Com palavras-de-ordem como "Estado de Israel, estado assassino, e viva a luta do povo palestino", os manifestantes se concentraram em frente ao prédio da rede Globo, pois grande parte da imprensa faz uma cobertura absolutamente parcial do que vem ocorrendo na Palestina, a fim de justificar e legitimar os ataques do Estado sionista. Após a concentração, os ativistas saíram em passeata pela Avenida Engenheiro Luís Carlos Berrini e deram uma volta até entrarem na rua James Joule, onde fica consulado de Israel.
Apesar do forte aparato policial postado em frente ao prédio, os manifestantes não caíram em nenhuma provocação. Lá, denunciaram as atrocidades cometidas pelo Estado de Israel contra os palestinos e defenderam uma Palestina livre, laica e democrática para todos.

Sintect-VP é contra o genocídio!
Nós do Sintect-VP nos posicionamos contra qualquer massacre, principalmente envolvendo mulheres, crianças e inocentes como o que infelizmente assistimos em Gaza.
Não podemos nos calar e permitir um novo holocausto, e os absurdos que a grande mídia esconde, podemos acompanhar pelas redes sociais em tempo real.

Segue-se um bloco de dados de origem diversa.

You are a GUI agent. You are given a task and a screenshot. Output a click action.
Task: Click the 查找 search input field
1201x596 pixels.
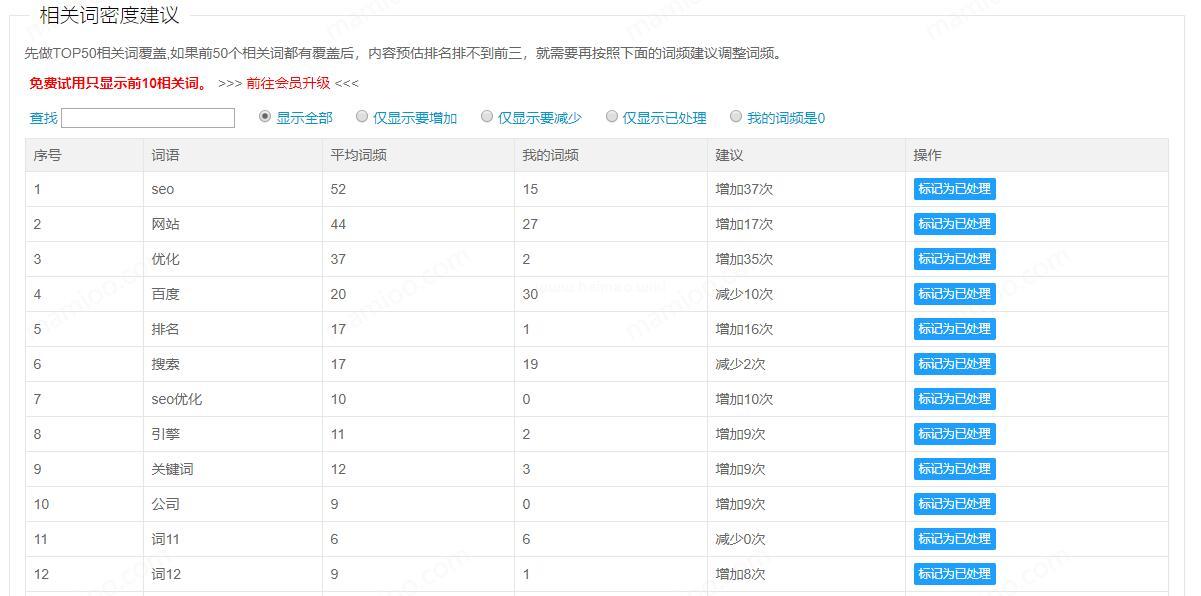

São imagens inacreditavelmente assustadoras, como os "recados" enviados por crianças israelenses a crianças palestinas na ponta de foguetes, a deputada israelense que propôs o assassinato de todas as mulheres palestinas para que não dessem mais à luz um único palestino, o telão montado ao ar livre em Tel-Aviv para que os israelenses assistam ao vivo os bombardeios em Gaza e as imagens chocantes de crianças mortas, mutiladas e famílias inteiras destruídas.
O que ocorre, ao contrário do que se pensa, é algo muito além da religião e muito mais forte que qualquer rivalidade e como sempre, os EUA, os principais financiadores de Israel, manifestaram seu apoio à ofensiva militar contra Gaza e o seu direito de "se defender", nada falando sobre as dezenas de mortes de palestinos até agora. Além de sua geopolítica, Gaza assim seria um local estratégico para Israel seguir de forma direta com sua política da criação do estado etnicamente homogêneo: ou seja, um estado exclusivamente judeu. 
O pretexto para os ataques desta vez, foi a morte de três jovens na Cisjordânia, território palestino ocupado militarmente por Israel também em 1967. A despeito de o Hamas ter negado ser responsável e a morte dos adolescentes ter se dado em circunstâncias ainda não esclarecidas, Israel condenou toda a população de Gaza a uma punição coletiva por estas mortes.
O que a grande mídia não divulga é que – como nas ofensivas anteriores - os ataques antecedentes couberam a Israel. O que também não se divulga é que estes jovens judeus transitavam entre um assentamento ilegal e outro e foram mortos em uma região em que fundamentalistas não raro atacam violentamente palestinos. Portanto, não se descarta que Israel seja responsável também pela morte desses jovens.